Vertex-wise distributed LMM: per-chunk estimation

Core computational workhorse called by run_vw_fed_aggr for each chunk of vertices. Given the pre-computed static lambda profile lambda_prof and the chunk-specific sufficient statistics ($X^\top Y$, $\mathbf{1}^\top Y$, $Y^\top Y$), this function selects the optimal $\lambda$ per vertex and returns fixed-effect estimates, standard errors, p-values, and variance components.

Usage

chunk_dlmm(
  lambda_prof,
  X1,
  XtY,
  sumY,
  YtY,
  n_terms,
  chunk_size,
  n_sites,
  REML,
  df
)

Arguments

lambda_prof: List. Output of the static lambda profile loop in run_vw_fed_aggr. Each element is a named list with fields lambda, w (site weights), R (Cholesky factor of $A$), logdetA, and logdetV.
X1: List of length $K$. Each element is the column vector of row-sums of the design matrix for site $k$ ($X_k^\top \mathbf{1}_{n_k}$).
XtY: List of length $K$. Each element is a $p \times C$ matrix $X_k^\top Y_k$ for the current chunk of $C$ vertices.
sumY: List of length $K$. Each element is a length-$C$ vector $\mathbf{1}^\top Y_k$ (column sums of the outcome chunk).
YtY: List of length $K$. Each element is a length-$C$ vector of element-wise squared column sums $Y_k^\top Y_k$.
n_terms: Integer. Number of fixed-effect terms $p$.
chunk_size: Integer. Number of vertices in the current chunk $C$.
n_sites: Integer. Number of sites $K$.
REML: Logical. Use REML (TRUE) or ML (FALSE) likelihood.
df: Integer.
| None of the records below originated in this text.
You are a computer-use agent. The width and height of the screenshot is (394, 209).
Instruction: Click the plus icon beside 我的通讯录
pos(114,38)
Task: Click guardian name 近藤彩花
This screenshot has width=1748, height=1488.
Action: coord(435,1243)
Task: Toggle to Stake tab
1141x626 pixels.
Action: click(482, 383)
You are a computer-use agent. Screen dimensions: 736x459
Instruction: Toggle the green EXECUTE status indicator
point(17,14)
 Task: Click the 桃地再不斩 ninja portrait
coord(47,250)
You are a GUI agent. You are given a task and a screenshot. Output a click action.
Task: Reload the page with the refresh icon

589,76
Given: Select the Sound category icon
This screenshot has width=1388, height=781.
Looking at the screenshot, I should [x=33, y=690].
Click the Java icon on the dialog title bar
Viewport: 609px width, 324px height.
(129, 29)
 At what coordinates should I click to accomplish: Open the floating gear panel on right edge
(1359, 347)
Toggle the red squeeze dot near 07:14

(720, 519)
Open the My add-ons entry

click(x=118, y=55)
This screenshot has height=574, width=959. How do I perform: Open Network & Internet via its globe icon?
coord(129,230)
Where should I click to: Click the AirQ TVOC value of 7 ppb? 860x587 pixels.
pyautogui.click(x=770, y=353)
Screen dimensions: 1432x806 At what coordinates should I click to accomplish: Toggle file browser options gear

Residual degrees of freedom ($N - p$ for REML, $N$ for ML).

Value

A named list with four matrices, all with $C$ columns:

coef: $p \times C$ fixed-effect estimates.
se: $p \times C$ standard errors.
pval: $p \times C$ two-sided p-values.
bw_var: $2 \times C$ variance components; row 1 = $\hat\sigma^2_\varepsilon$, row 2 = $\hat\tau^2$.

Details

For each candidate $\lambda$ the dynamic quantities are: $$B(\lambda) = X^\top V^{-1} Y = \sum_k \bigl(X_k^\top Y_k - w_k \mathbf{x}_{k1} \mathbf{1}_k^\top Y_k \bigr)$$ $$C(\lambda) = Y^\top V^{-1} Y = \sum_k \bigl(Y_k^\top Y_k - w_k (\mathbf{1}_k^\top Y_k)^2 \bigr)$$ where $w_k = \lambda / (1 + n_k \lambda)$ is the site weight. The profile (RE)ML log-likelihood is evaluated at each candidate $\lambda$ and the maximiser selected per vertex via max.col.

Standard errors are derived from $\text{Var}(\hat\beta) = \hat\sigma^2 A^{-1}$, with $A^{-1}$ obtained via chol2inv from the pre-computed Cholesky factor.